- Required tasks:
**1.** What block or segment size do the route-planning design notes specify for dividing the earth?
**2.** Continue the route-planning design notes from their final line.
[Document text start]
Functional Requirements

Once user provides details on point A and point B, system should provides following
- What is route user should follow?
- Given teh route, how much distance has to cover?
- How much time it will take?
- With advance version, let propose two or three routes and let user to choose for either shortest distance or shortest time
It should have very plugable model
- Design without any traffic data
- Adding traffic on existing design should be easy
- Adding affect of weather or accident should or road block be easy
Identify road routes
- Ask government for data
- Government might not have all the data, but good to have starting point
- Lot of users are going through a route, which was not previously identify as a road can be identify as road
- User users data to even optimize existing route data to find out single lane vs double lane vs four lane road etc
Goal is to find route between two points efficiently

Non functional requirements

High available
Good accuracy
Not too slow
Scale
- 1 billions active users per month
- 5 millions business users (API)
Model roads
- 50 millions vertext
- 100 millions of edges
- There is no single place to fetch this data
ETA accuracy can be impacted by
- weather
- road quality
- accident
- road block there is no math formula to detect it

Soln approach

Use dynamic programming approach
- I.e. first solve for small problem
- Stores result for small problem
- Solve slightly bigger problem using already solved problem

Google S2 library

Divide earth into square of blocks/segments
Blocks/Segments of 1km * 1km
Divide city into multiple blocks
Each block has an identifier
Whether a point lies into a segments should be easy to calculate
Map each user to segments based on location
It is also easy to find out aerial distance between two segments

Model road network

model as graph
edge connected to two nodes are represented as road
it will be directed edge
Each road will have multiple weight
- distance
- duration
Infinite duration represent for no road

Find out shortest path between two points/junctions in single segments

A, B, C, D etc are junctions
How to go between A and C
- A, B, C
- A, B, E, C
- A, I, H, G, F, E, C
- A, I, H, G, F, E, D, C
How to find out best route?
- Dijkastra: Get shortest path between two points. Doesn't work for negative weight.
[Document text end]
[Data section start]
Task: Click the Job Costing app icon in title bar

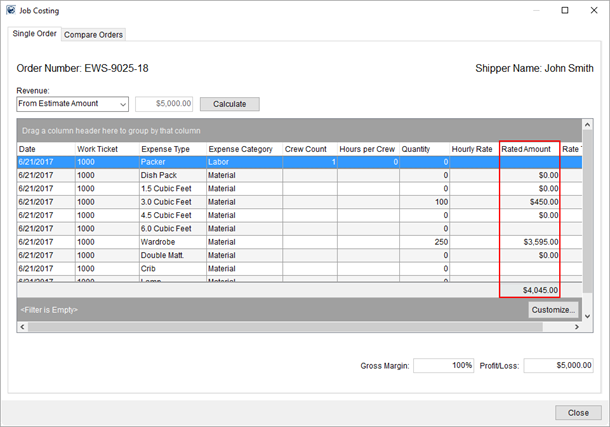Action: point(10,10)

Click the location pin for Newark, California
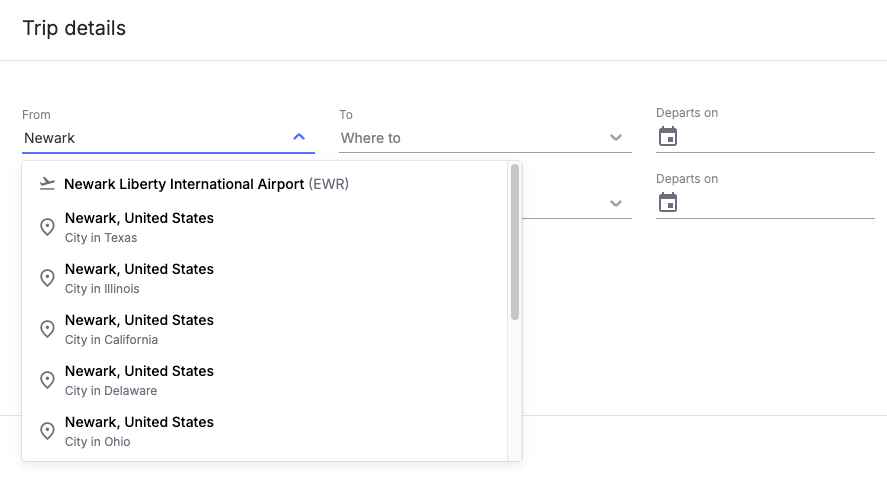click(x=47, y=329)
[Data section end]
- Results of the exercise:
**1.** 1 km by 1 km.

**2.**
- Bellman ford: Works for negative weight as well. Also works for k most hops
- Floyd's algo: Calculate all possible route for all points
Once calculated, cache it as calculated edge
- Use Floyd's algo
- Stored in separate database as key/value lookup

Find out shortest path between two points on road in single segment

Get the distance between two junctions and take the minimum
Consider exits of road
Calculate junction distance not only from other junctions but also from exits
- Get shortest distance between C to S1E1
- Get shorted distance between C to S1E2
Stores exit routes in cache as well

Solve route across segments

Given the lat/long, get the aerial distance between two points
- Let's say 10km
- We know that segment is 1km * 1km
- By adding buffer, we can say that we will not cover more than 20 segments in each direction, either going north/south or east/west
This gives how many segments we need to look into
I.e. no need to run dijkastra algo for entire globe
One approach is to simple run dijkastra algo across city and get the shortest distance
- Since many users are running similar query so running dijkastra will be heavily inefficient
Run optimize logic
- There are two exits from A block to reach to block B
- Exit A has two co-ordinate, one for S1 and second for S2
- Similarly exit B has two incoming co-ordinates
- If you connect all exit to exit for 10 blocks on north side, 10 blocks on south side, 10 blocks on east and 10 blocks on west, you will able to come up with many paths
- Within each segment, path is already calculated so we don't care what is happening withing that segment
- what we care is simply exit point distances and use it
- Now we can run dijkastra to get the shortest path between A and B
- This works fine if you have to travel for 10km
- How it will works if you want to travel intra city
  - There will be huge number of segments
  - It will be super inefficient to run dijkastra algo

Solve route across cities

Divide a country into mega segments
Connects the exit points of individual mega segments
We don't care how shortest path was calculated within the mega segment (as it was already pre calculated and cached)
All we care about is start point and how to get into exit points
Technically you might have n level of nesting, but ideally 3 level of nesting is more than enough
Need to comeup with ideal size of mega segments

Road/Edge weight as distance/eta

Distance between two points
under normal condition/weather how much time it takes
You can calculate avg speed

How to add traffic/weather impact

Don't add traffic weight as an edge.
If you do then you are going to change the logic under which Dijkastra runs it's algo.
It would be an attribute of avg speed
- Could be a function of traffic
- Could be a function of weather
- Could be a function of road blocks
Traffic data is always normally distributed, Google doesn't care a lot of traffic/weather as real time information, it simply use the window of normal distributions as an realtime data
Traffic and other data comes into picture if
- Not able to get the realtime user data
- Legally not allowed to get data from user

How to quantify traffic?

It's not easy to calculate number of vehicles on the road
We will create multiple tier
- Traffic
  - Low
  - Medium
  - High
- Weather
  - Good
  - Bad With good weather and medium traffic, calculate the avg speed What to do if traffic is increased?
If real road edge weights are changing
then find out related cached roads are impacted
Update the cached edges
You will do it for one segment
Then recursively bubbleup to across lot of cache
If there is mega segments
As and when traffic signal is coming, you perform update How to use historical data?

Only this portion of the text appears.